J’espère que Lampert aura suffisamment de cash et de temps pour réussir.
Quatrièmement. Scénario extrême, peu probable mais qu’il faut quand même envisager, la liquidation. Qu’adviendra-t-il des actionnaires français avec leurs paquets de quelques centaines ou milliers de titres ? Quand et comment recouvriront-ils leurs mises ? Quand l’immobilier sera vendu ? A coup sûr, ce sont des années de galère.
En conclusion, personnellement, je n’aurais pas recommandé cette valeur à l’achat.
Parce que :
a) Je n’achète pas tant que le cours baisse,
b) C’est davantage le démembrement d’un groupe qu’un réel investissement dans la valeur,
c) Trop de risques pour de petits actionnaires français, en particulier si liquidation.
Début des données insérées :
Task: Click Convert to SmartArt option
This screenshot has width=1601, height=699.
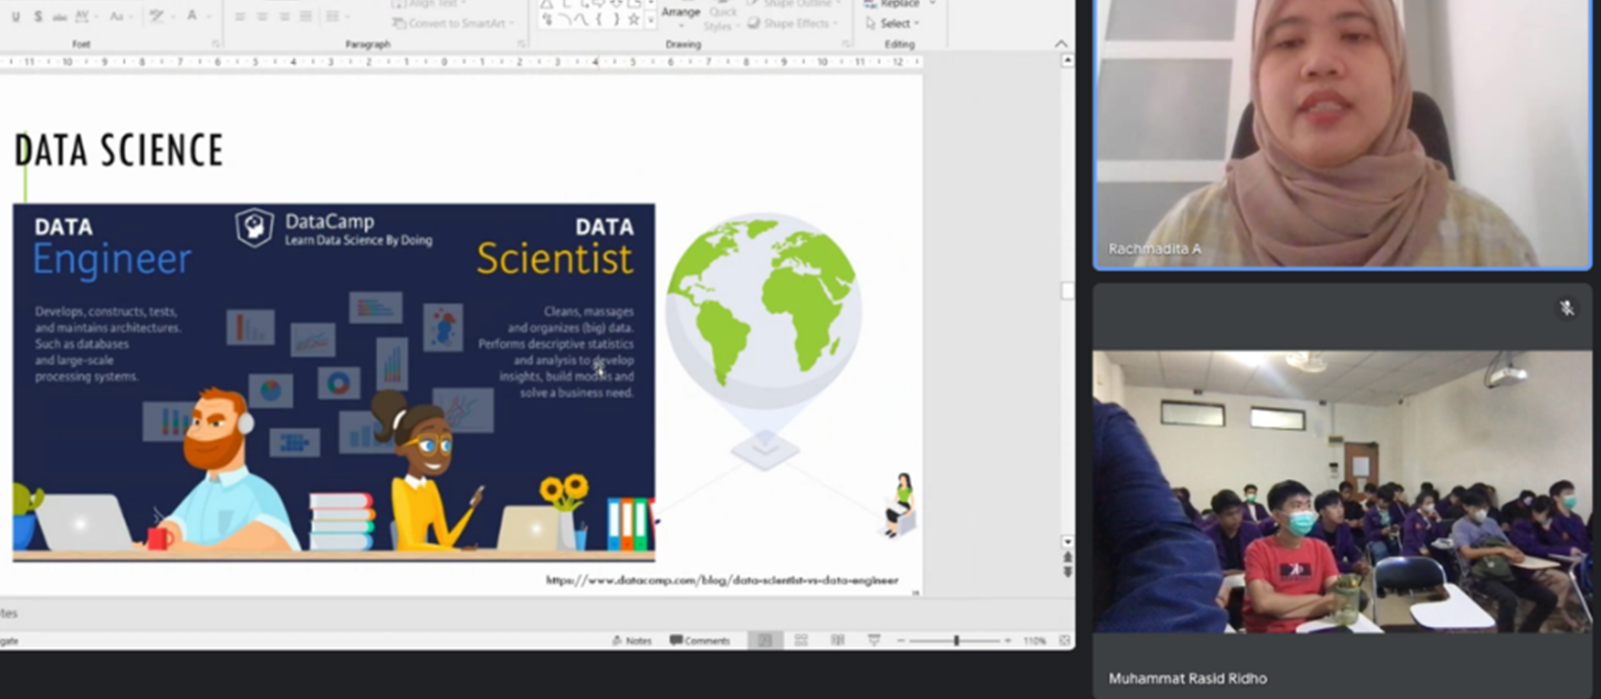Action: tap(453, 23)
Ayant réalisé une analyse approfondie de l’offre de conseils boursiers en France, je peux affirmer que l’offre de conseils de L’Investisseur Français est sérieuse et de qualité. Et c’est loin d’être la norme. Indéniablement il y a du talent dans cette équipe et ils iront loin. Sears est un cas extrême. Je leur souhaite de prendre ce cas comme une expérience enrichissante sur le plan des relations humaines, à disséquer à tête reposée, même s’il y a eu quelques accrochages par ci par là.